I got pretty good at it. Sure, sometimes I'd make mistakes, but I learned from them and moved on and kept at it. I made no more mistakes than she did, I'm sure, because she taught me how to read the charts properly.
Then came the time where she decided to buy me a big kit when she bought her next kit. I browsed through all the patterns and kits at the store, and finally settled on one that was, if I recall, a pattern of a carousel on black Aida cloth. She bought it for me without question, and said I could start it when I finished the project I was working on at the time. She put it in her closet when she got home, to wait until that time came.
I finished my project, and asked to start on the carousel. She said she was busy, and would get it later.
This kept on for months. Always I'd ask, and always she'd say she'd get it later, she'd get it tomorrow, that I should do something else first.
Finally she told me the truth. She said she had realised only after buying the kit for me that the black Aida cloth would be too hard for me to work with, since it would be more difficult to see the holes to put the needle through. She had given the kit away.
I wasn't devastated. But I was mightily ticked off, and I told her that she should have at least told me that. Besides, I argued, it isn't hard to feel where you are on the fabric, and if you push the needle through a wrong hole at first, you take it out, adjust, and try again. She made some noncommittal noise and went about her business.
It wasn't until much later that I really understood what she meant when she said the kit would be too hard for me. She meant that it would be too hard for her, and that therefore by default must be too hard for me, because I couldn't possibly have greater skills after less practice. She didn't even give me the chance to try before giving away something I was looking forward to.
She had a habit of doing that. She would make things, saying they were for me, and then give them to somebody else. She was working on a complete collection of Cherished Teddies cross-stitch patterns a long time ago, just before I entered my teenage years, and she said she'd give them all to me so that I could decorate my room with them. Even though I wasn't big on teddy bears, I was thrilled that she'd work so long and hard at something, all for me!
Then I discovered that she'd given nearly half of them to a friend-of-the-family's daughter, out of the blue, and that she wasn't going to bother finishing the rest after all.
Like reading, I sometimes marvel that cross-stitch wasn't something that was ruined for me by crummy events in my childhood. I enjoyed it, but she always managed to find some way to ruin it for me. But I've grown up now and still enjoy getting lost in that soothing pattern of stitches, watching the design unfold piece by little piece, being able to sit back after only an hour and see a measurable difference in what I was working on.

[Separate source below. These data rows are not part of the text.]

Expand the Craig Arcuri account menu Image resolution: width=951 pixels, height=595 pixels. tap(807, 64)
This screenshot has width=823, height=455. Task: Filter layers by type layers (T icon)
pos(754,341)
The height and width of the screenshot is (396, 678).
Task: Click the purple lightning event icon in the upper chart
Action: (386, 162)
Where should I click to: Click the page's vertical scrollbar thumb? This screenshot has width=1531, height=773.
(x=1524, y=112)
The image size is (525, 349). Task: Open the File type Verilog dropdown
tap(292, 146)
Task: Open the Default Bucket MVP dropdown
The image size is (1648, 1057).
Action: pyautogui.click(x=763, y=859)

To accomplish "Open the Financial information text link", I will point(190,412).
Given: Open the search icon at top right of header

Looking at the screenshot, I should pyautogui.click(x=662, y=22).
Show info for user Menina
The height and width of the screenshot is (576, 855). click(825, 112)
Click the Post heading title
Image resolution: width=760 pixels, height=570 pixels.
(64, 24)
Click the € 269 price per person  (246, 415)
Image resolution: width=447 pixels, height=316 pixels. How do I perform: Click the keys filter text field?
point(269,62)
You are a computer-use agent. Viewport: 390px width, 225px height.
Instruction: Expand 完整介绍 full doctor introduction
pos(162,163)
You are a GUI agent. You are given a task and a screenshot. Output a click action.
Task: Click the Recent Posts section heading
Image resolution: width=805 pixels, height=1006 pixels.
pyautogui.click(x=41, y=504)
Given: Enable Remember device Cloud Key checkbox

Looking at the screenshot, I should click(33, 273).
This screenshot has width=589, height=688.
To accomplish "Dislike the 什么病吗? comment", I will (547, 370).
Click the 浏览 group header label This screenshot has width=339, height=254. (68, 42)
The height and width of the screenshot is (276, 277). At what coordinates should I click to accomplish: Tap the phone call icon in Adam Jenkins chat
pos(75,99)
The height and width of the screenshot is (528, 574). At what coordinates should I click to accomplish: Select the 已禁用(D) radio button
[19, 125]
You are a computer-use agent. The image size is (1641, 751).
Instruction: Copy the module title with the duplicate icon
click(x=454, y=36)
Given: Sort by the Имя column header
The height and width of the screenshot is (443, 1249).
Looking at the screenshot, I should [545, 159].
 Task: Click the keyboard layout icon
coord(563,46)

It's calming, it's pleasing, and I love it. I have the skills to tackle difficult patterns, and I have the skills to design my own patterns to boot. But it would have been so easy to get lost in the disappointment felt in other situations relating to it, squashing any enjoyment I could have gained.
Instead of it being squashed, it thrives. So much so, in fact, that merely talking about it makes me want to go back to stitching instead of spending the evening with a book.